* Task description *
The answer must consist solely of the lines from the one containing "You are a computer-use" through the last line of the records below, repeated exactly, with all pictures omitted.

__________

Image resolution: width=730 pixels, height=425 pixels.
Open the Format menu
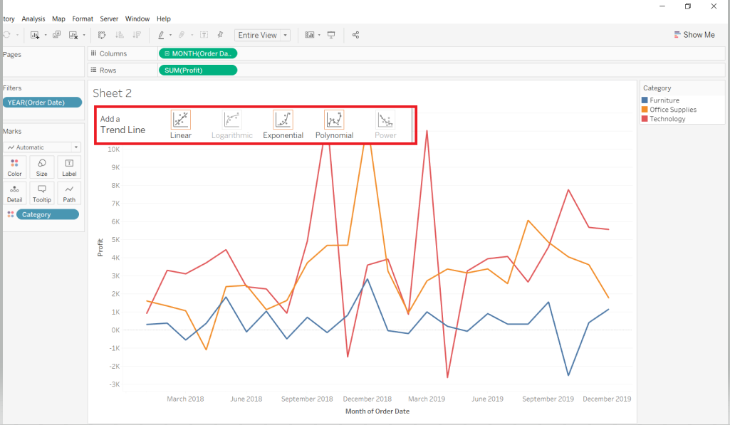click(x=83, y=19)
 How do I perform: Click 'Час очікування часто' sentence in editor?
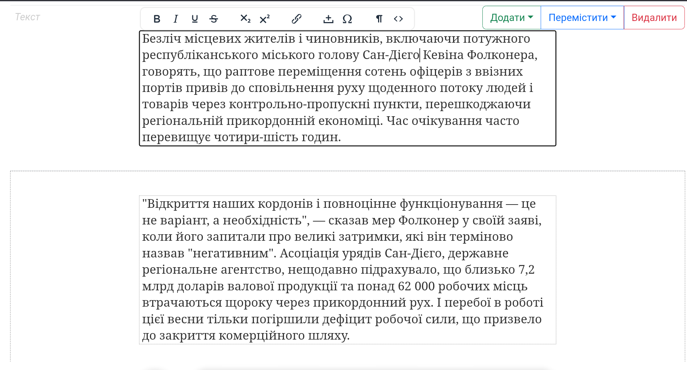click(x=453, y=121)
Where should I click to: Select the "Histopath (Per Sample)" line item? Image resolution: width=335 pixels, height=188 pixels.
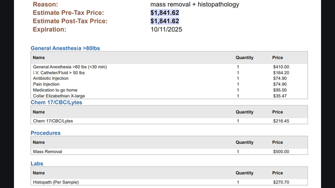point(56,182)
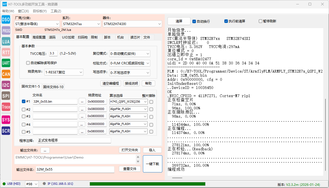
Task: Open the 目标板(Y) menu
Action: pos(40,11)
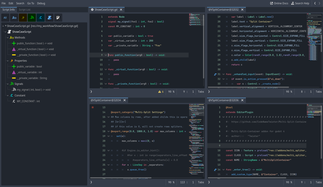Select the .C Constant filter icon
323x187 pixels.
click(x=41, y=18)
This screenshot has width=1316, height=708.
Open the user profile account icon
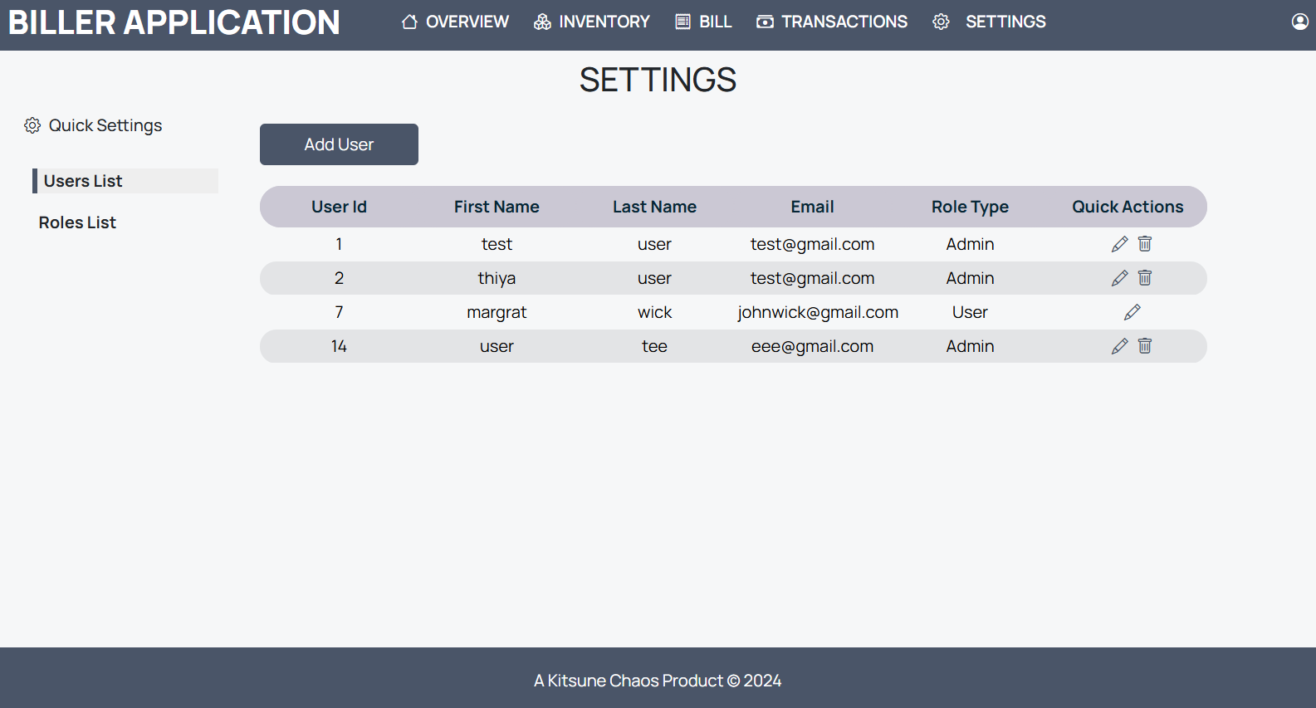[x=1299, y=22]
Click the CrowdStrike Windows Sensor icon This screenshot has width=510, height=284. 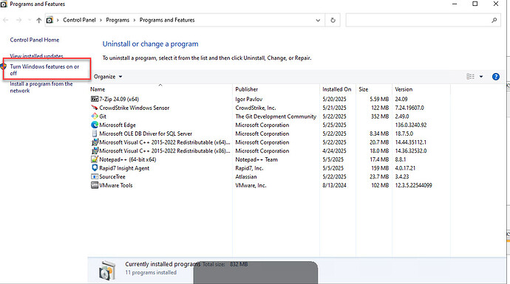coord(95,108)
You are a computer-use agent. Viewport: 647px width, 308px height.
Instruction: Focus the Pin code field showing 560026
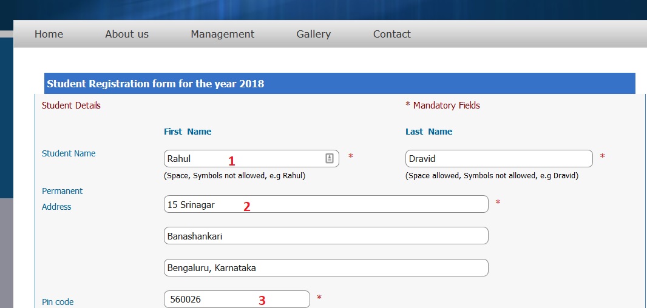(x=237, y=300)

__________

* Exercise answer *
You are a computer-use agent. Viewport: 647px width, 308px height.
Instruction: Focus the Pin code field showing 560026
(x=237, y=300)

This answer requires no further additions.